As many as 40% of UK restaurants might not survive the coronavirus crisis, according to the industry’s top investors, but opportunities lie ahead for the most innovative operators.

 

Speaking to The Caterer, White Rabbit Fund chief executive Chris Miller said: “There will be a massive shakeout of those just surviving. There are not huge margins in hospitality and a lot can’t survive a 10% drop in turnover. My estimate is 60% will reopen, maybe more if government support or a vaccine happens rapidly.”

 

Luke Johnson, chairman of Risk Capital Partners, said that the lockdown could be the “death knell for turnarounds” but for high-quality businesses that are doing the basics well, have a good customer base and sensible finances “this could just be a temporary disaster based on an interruption”.

 

Ego restaurants chief executive James Horler said high-volume operators will be facing the biggest headaches implementing social distancing restrictions when they reopen.

 

“If you’ve got to operate the floor, bar and kitchen and need management and cleaners, but with only 40% of revenue, you can’t cut payroll by 60%. It would be a real challenge to be profitable,” he said.

 

“The winners are likely to be smaller operations.

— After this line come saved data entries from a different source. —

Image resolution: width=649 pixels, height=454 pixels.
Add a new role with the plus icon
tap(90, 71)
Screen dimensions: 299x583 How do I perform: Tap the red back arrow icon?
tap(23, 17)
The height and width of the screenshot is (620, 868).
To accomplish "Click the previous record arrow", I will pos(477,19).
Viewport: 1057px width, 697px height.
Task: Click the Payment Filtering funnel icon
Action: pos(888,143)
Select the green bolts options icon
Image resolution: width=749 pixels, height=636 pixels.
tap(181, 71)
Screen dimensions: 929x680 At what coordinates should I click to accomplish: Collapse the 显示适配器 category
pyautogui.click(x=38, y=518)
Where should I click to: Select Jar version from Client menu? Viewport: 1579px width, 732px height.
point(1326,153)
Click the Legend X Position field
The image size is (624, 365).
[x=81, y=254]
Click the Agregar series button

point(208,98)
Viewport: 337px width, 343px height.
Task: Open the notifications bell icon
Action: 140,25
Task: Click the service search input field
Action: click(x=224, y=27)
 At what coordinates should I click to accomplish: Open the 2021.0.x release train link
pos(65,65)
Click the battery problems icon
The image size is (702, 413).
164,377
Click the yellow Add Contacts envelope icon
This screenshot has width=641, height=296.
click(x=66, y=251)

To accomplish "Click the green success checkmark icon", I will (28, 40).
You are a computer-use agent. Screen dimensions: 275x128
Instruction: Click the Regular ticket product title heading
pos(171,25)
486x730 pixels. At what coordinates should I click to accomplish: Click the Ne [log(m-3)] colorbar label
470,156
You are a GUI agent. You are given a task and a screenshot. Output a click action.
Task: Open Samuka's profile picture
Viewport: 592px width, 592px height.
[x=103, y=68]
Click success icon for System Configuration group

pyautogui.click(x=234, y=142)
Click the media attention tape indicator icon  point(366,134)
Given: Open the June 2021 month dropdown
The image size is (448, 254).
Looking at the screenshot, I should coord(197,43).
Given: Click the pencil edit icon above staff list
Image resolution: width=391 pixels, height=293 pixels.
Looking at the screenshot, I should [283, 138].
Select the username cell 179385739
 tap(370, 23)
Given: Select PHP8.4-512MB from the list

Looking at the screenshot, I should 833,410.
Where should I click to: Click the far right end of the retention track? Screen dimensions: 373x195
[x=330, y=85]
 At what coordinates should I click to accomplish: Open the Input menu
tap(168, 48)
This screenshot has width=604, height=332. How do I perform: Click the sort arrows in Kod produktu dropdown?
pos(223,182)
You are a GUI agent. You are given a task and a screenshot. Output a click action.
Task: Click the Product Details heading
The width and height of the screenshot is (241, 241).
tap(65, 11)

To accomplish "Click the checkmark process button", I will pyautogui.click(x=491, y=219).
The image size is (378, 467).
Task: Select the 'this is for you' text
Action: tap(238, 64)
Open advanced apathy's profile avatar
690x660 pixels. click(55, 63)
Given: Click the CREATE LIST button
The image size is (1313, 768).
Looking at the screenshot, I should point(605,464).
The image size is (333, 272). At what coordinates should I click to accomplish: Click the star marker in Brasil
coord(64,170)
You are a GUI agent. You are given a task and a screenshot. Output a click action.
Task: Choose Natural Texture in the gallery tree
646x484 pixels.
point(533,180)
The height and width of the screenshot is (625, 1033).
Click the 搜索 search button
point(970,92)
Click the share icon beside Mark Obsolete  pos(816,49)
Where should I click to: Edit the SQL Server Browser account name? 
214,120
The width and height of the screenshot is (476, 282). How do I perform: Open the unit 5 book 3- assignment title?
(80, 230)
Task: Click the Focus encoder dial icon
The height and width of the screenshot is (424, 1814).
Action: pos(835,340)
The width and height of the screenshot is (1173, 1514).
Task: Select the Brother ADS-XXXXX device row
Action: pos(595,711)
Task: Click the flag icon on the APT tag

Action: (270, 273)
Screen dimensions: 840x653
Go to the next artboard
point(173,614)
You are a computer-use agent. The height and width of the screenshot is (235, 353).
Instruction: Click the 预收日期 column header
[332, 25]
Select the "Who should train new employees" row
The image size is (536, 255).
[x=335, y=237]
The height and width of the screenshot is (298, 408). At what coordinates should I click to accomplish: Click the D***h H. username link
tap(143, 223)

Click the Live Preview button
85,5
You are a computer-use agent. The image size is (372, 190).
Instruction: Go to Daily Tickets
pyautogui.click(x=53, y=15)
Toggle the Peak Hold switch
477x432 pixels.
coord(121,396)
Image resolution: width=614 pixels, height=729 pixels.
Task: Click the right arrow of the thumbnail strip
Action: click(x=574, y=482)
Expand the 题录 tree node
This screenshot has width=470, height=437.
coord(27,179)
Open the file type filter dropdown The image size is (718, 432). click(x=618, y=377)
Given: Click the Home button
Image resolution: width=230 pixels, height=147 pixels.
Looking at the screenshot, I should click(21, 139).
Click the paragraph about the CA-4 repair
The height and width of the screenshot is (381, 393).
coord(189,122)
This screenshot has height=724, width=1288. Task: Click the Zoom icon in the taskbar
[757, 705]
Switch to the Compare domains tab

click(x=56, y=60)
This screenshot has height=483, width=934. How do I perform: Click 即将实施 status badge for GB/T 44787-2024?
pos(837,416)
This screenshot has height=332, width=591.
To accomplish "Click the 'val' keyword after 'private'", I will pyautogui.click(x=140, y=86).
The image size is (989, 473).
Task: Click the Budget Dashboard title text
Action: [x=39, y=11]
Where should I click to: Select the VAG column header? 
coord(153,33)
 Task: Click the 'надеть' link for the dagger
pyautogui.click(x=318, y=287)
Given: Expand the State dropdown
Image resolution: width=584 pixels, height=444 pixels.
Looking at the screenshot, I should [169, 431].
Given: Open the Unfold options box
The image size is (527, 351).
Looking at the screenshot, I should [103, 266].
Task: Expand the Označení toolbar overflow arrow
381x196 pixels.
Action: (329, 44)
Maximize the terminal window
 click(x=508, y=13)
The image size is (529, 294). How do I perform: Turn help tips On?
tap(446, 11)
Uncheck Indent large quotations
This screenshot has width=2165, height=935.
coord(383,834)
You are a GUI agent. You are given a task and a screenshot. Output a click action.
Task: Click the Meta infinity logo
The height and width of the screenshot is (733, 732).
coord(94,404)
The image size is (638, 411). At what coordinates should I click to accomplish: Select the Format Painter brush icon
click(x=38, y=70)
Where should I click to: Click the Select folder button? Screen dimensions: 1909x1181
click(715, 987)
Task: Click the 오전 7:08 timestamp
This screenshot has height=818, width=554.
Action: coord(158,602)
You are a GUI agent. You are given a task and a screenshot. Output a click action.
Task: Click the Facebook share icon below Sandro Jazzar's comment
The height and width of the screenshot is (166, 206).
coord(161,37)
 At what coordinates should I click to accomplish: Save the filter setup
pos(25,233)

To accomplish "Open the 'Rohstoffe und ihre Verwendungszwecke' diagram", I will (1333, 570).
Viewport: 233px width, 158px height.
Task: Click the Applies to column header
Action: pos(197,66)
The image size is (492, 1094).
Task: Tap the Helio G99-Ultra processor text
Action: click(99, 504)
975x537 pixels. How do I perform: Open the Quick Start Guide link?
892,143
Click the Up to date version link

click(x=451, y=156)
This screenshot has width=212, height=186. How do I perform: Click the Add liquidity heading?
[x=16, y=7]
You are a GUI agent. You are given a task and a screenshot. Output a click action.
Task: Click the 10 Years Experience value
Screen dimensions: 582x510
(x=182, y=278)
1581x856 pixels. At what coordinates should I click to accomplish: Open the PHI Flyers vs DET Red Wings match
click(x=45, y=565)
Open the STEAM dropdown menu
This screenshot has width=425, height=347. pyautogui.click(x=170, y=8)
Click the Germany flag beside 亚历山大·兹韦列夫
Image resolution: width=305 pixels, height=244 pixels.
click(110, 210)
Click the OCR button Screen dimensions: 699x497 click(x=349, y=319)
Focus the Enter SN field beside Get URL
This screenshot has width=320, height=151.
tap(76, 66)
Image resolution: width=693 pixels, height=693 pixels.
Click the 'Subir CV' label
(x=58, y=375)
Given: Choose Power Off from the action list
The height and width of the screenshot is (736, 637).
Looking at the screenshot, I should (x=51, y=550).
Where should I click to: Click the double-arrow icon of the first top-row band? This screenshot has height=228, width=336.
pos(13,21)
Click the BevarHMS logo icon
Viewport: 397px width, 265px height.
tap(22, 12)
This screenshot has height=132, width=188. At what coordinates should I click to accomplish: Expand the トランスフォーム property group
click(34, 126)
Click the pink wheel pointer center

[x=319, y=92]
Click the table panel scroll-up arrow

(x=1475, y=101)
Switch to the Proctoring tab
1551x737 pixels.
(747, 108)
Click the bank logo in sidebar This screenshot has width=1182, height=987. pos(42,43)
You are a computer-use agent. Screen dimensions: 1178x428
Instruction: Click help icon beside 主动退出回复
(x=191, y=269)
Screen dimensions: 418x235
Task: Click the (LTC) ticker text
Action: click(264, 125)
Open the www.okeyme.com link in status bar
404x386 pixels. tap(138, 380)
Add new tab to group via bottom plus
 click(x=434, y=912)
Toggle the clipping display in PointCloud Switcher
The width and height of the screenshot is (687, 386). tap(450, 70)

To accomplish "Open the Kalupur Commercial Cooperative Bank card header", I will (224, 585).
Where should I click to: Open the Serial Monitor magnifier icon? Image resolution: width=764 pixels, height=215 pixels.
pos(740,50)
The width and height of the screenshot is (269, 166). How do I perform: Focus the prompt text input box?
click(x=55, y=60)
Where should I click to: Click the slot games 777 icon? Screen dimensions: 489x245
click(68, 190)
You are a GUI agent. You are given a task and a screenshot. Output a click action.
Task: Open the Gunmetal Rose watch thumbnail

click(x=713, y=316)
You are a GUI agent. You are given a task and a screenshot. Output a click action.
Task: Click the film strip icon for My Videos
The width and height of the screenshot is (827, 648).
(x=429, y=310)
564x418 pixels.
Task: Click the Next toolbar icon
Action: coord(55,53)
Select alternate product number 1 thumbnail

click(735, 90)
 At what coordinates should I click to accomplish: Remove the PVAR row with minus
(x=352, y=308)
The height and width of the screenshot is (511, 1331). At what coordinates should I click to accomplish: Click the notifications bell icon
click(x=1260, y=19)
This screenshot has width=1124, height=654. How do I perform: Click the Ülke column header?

I’m chairman of Notes coffee, and because that market is a quick in and out, with typically 20 to 40 covers, it could come back strongly.”

 

Trispan operating partner Robin Rowland said operators will need to find another 10%-20% of income on top of their existing model to survive and will need to be creative, giving the example of the Rosa’s Thai business he chairs.

 

“Two ways of doing this are food deliveries and virtual brands,” he said. “Rosa’s Thai kept 11 out of 19 restaurants open doing deliveries and they’re doing very strong business. Rosa’s Thai in Ealing also has a virtual Korean chicken brand. You order it on Deliveroo and wouldn‘t know it’s come from Rosa’s."

 

Both Miller and Johnson said conversations are taking place around new investment opportunities.

 

Miller said: “We are still looking at potential deals. There will be cheaper properties, some super premium sites available and more labour available as the sad truth is a lot of people will still be made redundant when they come off furlough.

 

“We’ve already seen phenomenal innovation, especially in London. These are the brands I’m interested in. I’m really keeping my eyes open for who’s adapting to the new world and finding brands that have flexibility in their revenue streams."